--- SUPPLIED INFORMATION ---
= = =
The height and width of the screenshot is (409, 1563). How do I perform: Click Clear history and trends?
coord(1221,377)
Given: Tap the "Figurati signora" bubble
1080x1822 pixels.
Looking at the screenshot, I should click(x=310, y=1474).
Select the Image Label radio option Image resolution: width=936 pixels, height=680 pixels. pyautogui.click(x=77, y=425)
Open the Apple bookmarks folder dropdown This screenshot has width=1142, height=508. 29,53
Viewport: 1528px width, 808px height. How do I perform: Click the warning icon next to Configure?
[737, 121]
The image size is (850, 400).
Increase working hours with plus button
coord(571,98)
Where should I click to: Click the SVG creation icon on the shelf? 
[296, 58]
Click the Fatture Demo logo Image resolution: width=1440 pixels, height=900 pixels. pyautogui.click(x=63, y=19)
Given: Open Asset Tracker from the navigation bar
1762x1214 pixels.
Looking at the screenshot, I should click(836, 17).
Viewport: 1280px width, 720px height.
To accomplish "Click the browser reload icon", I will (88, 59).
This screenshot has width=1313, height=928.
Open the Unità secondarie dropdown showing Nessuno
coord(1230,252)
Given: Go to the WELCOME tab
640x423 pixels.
= = =
--- WORK ITEM ---
Copy each line from the data above that includes "Given".

--- RESPONSE TO THE TASK ---
Given: Tap the "Figurati signora" bubble
Given: Open Asset Tracker from the navigation bar
Given: Go to the WELCOME tab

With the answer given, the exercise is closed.